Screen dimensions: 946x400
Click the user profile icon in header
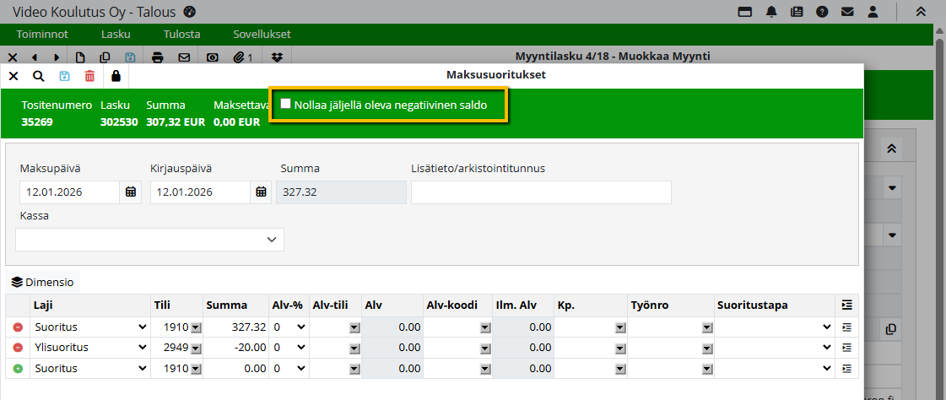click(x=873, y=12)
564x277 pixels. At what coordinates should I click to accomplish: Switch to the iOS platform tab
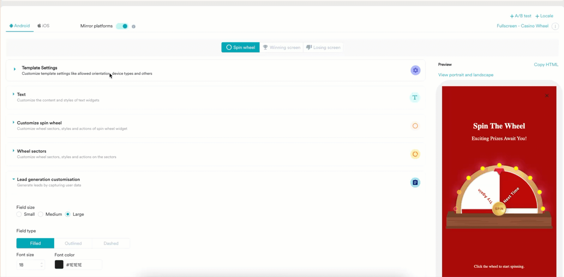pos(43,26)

++++++++++++++++++++

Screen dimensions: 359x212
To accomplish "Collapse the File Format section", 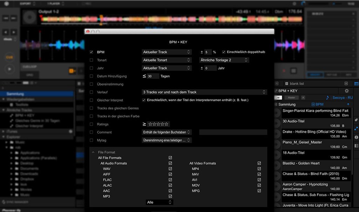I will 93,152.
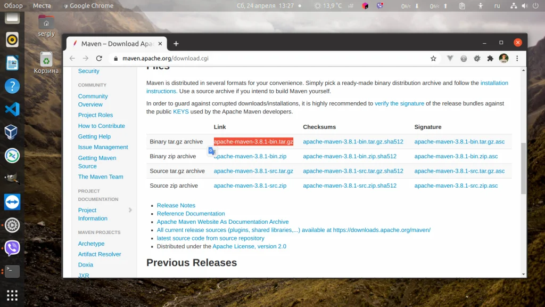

++++++++++++++++++++

__Your task__.
Among the lines above, return those that hold the word "dimensions".

__Completed exercise__.
Screen dimensions: 946x400
Screen dimensions: 359x212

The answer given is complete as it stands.